- WHAT YOU WILL DO -
From the entries below, reproduce exactly the line containing "Screen dimensions: 893x420", the line containing "Expand the Remote Access triangle", and every line in between, with nothing added.

(Collected data entries)
***

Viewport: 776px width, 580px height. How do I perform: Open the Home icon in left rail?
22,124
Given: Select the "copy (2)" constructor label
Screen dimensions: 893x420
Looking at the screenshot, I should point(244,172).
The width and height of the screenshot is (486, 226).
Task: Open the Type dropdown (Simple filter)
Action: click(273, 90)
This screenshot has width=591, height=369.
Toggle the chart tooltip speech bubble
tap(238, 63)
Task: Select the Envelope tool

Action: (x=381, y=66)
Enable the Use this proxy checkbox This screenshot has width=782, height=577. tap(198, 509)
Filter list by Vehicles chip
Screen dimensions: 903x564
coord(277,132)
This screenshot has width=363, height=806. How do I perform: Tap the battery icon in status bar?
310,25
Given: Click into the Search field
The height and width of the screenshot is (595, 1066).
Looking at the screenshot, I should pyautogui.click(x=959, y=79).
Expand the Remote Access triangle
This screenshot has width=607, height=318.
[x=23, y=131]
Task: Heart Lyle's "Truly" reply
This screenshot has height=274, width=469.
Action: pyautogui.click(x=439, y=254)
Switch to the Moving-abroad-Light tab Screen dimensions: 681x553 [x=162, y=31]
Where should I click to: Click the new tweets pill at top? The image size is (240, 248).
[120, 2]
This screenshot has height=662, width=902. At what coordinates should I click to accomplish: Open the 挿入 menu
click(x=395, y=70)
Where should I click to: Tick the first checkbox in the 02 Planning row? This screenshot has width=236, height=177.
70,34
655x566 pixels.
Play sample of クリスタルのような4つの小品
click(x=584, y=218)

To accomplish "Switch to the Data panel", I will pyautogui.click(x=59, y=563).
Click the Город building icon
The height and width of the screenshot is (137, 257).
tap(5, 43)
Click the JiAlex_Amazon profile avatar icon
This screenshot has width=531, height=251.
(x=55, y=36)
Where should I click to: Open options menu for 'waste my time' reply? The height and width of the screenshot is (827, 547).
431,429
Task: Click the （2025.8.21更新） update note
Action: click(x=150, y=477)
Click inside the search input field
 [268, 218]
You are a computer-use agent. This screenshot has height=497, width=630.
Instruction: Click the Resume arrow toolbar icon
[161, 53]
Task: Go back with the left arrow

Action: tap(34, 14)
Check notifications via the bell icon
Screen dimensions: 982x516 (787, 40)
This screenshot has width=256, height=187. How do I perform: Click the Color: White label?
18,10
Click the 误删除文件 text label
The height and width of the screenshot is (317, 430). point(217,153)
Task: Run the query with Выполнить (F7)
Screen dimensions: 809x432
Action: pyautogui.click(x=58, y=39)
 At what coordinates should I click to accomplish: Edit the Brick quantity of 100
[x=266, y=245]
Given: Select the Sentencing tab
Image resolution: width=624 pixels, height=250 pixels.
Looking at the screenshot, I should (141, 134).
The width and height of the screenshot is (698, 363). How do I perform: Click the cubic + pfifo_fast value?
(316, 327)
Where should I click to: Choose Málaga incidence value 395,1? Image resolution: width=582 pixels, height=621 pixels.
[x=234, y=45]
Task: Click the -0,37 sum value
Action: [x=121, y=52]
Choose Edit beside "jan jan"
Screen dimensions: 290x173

***

- EXERCISE OUTPUT -
Screen dimensions: 893x420
Looking at the screenshot, I should point(244,172).
The width and height of the screenshot is (486, 226).
Task: Open the Type dropdown (Simple filter)
Action: click(273, 90)
This screenshot has width=591, height=369.
Toggle the chart tooltip speech bubble
tap(238, 63)
Task: Select the Envelope tool

Action: (x=381, y=66)
Enable the Use this proxy checkbox This screenshot has width=782, height=577. tap(198, 509)
Filter list by Vehicles chip
Screen dimensions: 903x564
coord(277,132)
This screenshot has width=363, height=806. How do I perform: Tap the battery icon in status bar?
310,25
Given: Click into the Search field
The height and width of the screenshot is (595, 1066).
Looking at the screenshot, I should pyautogui.click(x=959, y=79).
Expand the Remote Access triangle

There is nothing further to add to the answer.